Sein, nun ja, Freund wäre dann doch zu viel gesagt, war gar nicht im Laden, aber er hatte auf dem Tresen ein Paket hinterlassen, auf dem Gavins Name in Druckbuchstaben stand. Gavin ließ einhundertneunzig Dollar in bar in einer Schublade unter der Kasse zurück. Das war ein sicherer Platz. Dies hier war eine gute Wohngegend.

Heute war es ihm besonders schwergefallen, das Haus zu verlassen. Er sollte den Verlust seiner geliebten, von ihm gegangenen Puppe betrauern. Er wollte einfach nur zu Hause sein, die wohlriechende Luft schnuppern, die noch über ihrer Ruhestätte hing, die Bilder ansehen, die er von ihr gemacht hatte. Vielleicht sogar mit Morte sprechen. Morte hatte immer Verständnis für Gavins Traurigkeit, nachdem eine Puppe kaputt war. Aber Morte sprach nicht mehr mit ihm.

Er könnte sich an Necro halten, aber das wäre keine große Hilfe. Necro steckte immer noch im Stadium des Rollenspiels. Er bezahlte Frauen dafür, dass sie sich schlafend stellten, wenn er mit ihnen schlief. Natürlich dachte er, Gavin würde das Gleiche tun. Morte war der Einzige, der wusste, dass Gavins Puppen echt waren.

Er stieg wieder in den Prius ein, fuhr einmal quer durch Franklin, bog am McDonald’s links ab und fuhr dann wieder auf die 96 West. Er klappte die Sonnenblende hinunter und setzte die Sonnenbrille auf. Die Vororte von Franklin wichen bald grünem Farmland, aus dem sich hier und da schmiedeeiserne Tore, große Häuser und ungezählte Kühe erhoben.

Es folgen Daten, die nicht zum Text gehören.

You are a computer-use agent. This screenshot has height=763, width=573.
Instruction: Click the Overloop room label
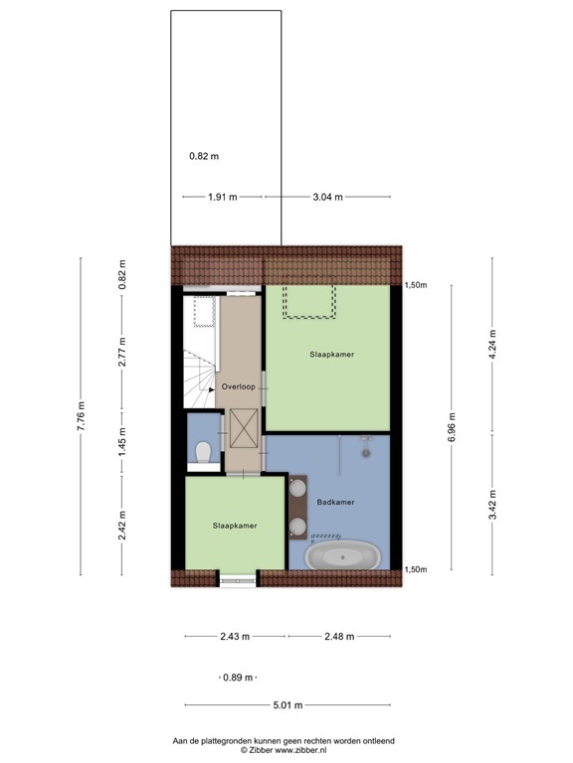[239, 385]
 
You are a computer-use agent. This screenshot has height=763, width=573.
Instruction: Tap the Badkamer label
[335, 503]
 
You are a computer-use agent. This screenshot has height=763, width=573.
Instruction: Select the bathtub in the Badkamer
[344, 557]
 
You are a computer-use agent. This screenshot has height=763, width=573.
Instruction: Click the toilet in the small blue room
[202, 453]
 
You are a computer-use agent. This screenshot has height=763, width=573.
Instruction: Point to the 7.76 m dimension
[82, 414]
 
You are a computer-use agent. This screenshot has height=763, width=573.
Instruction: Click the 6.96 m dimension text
[452, 427]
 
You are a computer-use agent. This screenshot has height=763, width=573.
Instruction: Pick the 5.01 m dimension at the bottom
[288, 705]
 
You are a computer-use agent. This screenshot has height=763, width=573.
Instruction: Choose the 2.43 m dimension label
[235, 637]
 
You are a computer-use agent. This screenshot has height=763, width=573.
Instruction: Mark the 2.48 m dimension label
[339, 637]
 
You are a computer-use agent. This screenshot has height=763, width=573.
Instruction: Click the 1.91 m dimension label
[223, 197]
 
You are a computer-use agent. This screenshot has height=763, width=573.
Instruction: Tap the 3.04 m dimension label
[327, 197]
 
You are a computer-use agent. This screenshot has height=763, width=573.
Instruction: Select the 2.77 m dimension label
[122, 354]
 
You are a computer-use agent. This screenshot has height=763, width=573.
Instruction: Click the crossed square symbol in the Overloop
[243, 427]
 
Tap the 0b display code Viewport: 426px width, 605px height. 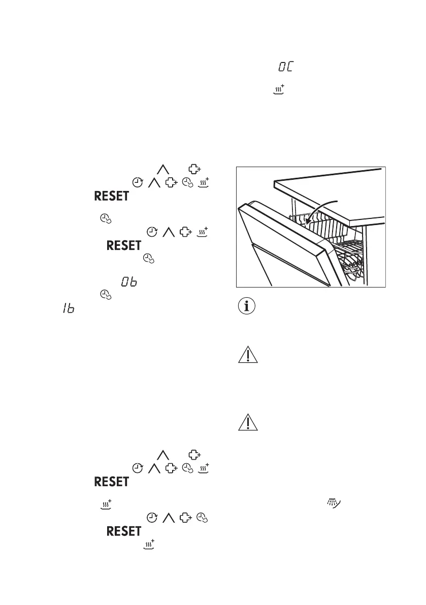click(128, 282)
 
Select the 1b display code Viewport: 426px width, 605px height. click(63, 309)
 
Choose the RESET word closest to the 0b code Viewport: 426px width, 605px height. click(123, 245)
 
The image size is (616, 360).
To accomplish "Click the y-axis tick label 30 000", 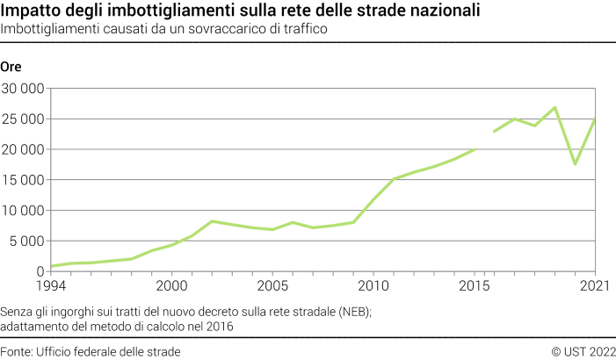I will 23,89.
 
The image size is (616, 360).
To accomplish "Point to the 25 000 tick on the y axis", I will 23,119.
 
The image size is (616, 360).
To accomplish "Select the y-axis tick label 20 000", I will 23,149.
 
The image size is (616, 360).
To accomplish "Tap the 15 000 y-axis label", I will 23,180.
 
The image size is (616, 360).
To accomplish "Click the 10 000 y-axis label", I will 23,211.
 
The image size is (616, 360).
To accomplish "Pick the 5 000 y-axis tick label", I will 26,241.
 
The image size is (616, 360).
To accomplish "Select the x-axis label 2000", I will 171,285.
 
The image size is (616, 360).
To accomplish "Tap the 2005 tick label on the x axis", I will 272,285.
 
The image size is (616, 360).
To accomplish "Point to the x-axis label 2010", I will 373,285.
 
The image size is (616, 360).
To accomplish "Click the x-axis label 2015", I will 475,285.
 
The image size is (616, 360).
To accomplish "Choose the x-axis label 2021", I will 595,285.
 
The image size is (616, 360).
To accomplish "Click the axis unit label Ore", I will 11,68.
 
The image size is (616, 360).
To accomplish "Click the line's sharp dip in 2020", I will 576,164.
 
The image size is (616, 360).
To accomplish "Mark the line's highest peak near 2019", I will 555,107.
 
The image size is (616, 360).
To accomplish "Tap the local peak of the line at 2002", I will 212,221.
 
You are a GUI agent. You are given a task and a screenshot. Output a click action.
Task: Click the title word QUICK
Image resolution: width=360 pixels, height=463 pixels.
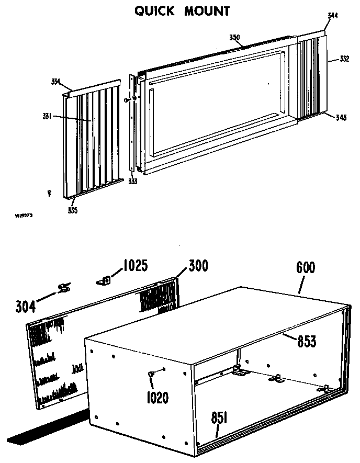click(155, 11)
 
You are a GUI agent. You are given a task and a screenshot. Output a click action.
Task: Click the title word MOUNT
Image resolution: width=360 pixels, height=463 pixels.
click(207, 11)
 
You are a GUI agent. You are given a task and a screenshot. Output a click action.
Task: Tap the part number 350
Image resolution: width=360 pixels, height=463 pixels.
click(234, 37)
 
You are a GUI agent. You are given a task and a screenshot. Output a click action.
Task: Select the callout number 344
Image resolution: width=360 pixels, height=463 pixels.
click(332, 16)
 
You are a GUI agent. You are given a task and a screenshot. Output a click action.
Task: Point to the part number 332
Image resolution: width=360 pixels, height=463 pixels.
click(344, 59)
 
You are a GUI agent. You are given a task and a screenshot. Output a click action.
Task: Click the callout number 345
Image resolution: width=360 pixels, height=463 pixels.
click(341, 117)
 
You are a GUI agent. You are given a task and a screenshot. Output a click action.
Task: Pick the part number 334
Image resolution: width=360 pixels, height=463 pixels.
click(55, 81)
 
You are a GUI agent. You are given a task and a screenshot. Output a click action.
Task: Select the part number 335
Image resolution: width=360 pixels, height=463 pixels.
click(72, 210)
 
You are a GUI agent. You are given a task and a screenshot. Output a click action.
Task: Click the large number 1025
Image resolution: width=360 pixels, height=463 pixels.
click(134, 266)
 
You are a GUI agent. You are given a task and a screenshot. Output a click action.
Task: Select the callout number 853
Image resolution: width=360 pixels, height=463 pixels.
click(306, 342)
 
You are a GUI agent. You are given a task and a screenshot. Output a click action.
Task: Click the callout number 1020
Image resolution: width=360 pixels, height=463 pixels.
click(158, 398)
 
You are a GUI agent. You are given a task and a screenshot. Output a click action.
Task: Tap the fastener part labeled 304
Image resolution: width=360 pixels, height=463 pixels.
click(64, 287)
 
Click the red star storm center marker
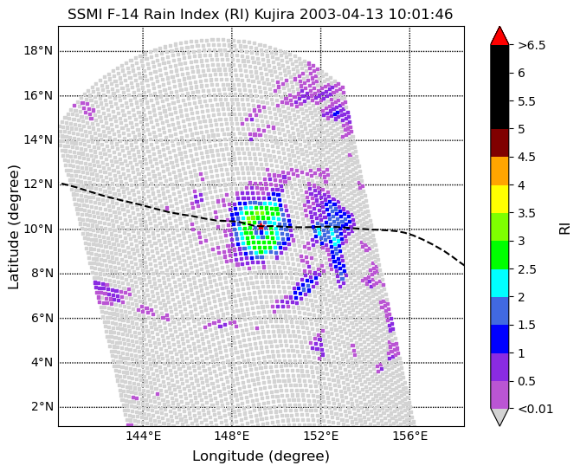(x=261, y=226)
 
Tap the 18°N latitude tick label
(x=38, y=51)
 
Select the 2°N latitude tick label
(x=42, y=407)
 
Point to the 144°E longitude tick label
(x=143, y=436)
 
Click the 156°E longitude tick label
(x=409, y=436)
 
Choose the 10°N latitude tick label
(x=38, y=229)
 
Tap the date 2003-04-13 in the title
(x=340, y=15)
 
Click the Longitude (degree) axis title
(x=261, y=456)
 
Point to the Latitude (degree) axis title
(x=13, y=227)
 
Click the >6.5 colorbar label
(x=532, y=45)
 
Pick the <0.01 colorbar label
(x=535, y=409)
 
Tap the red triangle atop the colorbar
(x=499, y=36)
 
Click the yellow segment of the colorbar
(x=499, y=199)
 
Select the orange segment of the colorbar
(x=499, y=171)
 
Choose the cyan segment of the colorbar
(x=499, y=283)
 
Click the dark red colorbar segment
(x=499, y=143)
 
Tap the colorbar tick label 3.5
(x=526, y=213)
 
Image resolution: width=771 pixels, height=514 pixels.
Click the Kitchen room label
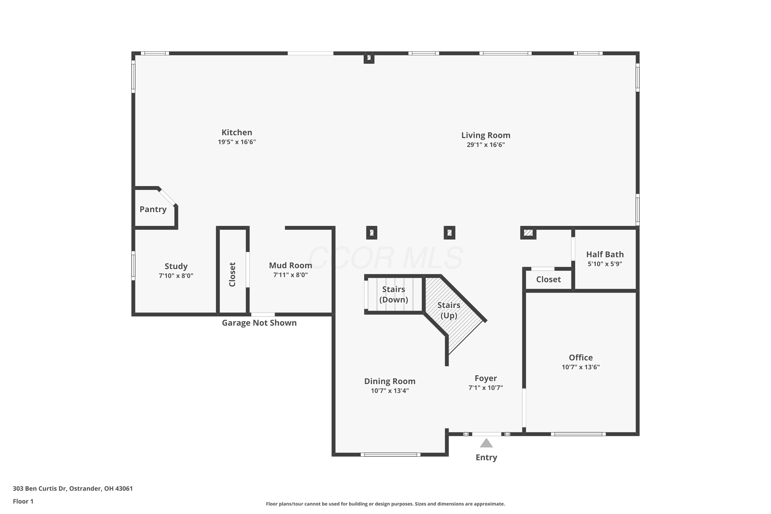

Er dachte an seine Puppe und weinte ein wenig. Er hasste es, sie gehen zu sehen. Das beraubte ihn jedes Mal seiner Kraft. Eine Zeit lang hatte er sogar aufgehört, sie zu sammeln, weil der Verlust zu schwer zu ertragen gewesen war. Er war nie erwischt worden, aber das war vermutlich reines Glück. Um kein Risiko einzugehen, hatte er seine Sehnsüchte lange Zeit ausschließlich übers Internet befriedigt. Dann war er Morte und Necro begegnet. Morte hatte gleich die richtigen Saiten in ihm angeschlagen, die seine alten Triebe wieder zum Leben erweckten. Morte schenkte ihm neue Macht, neue Sehnsüchte. Erlaubnis. Ermutigung. Er wollte Morte zeigen, dass er genauso gut war wie er. Was sollte er nur ohne ihn tun? Er musste einen Weg finden, Mortes Freundschaft zurückzugewinnen.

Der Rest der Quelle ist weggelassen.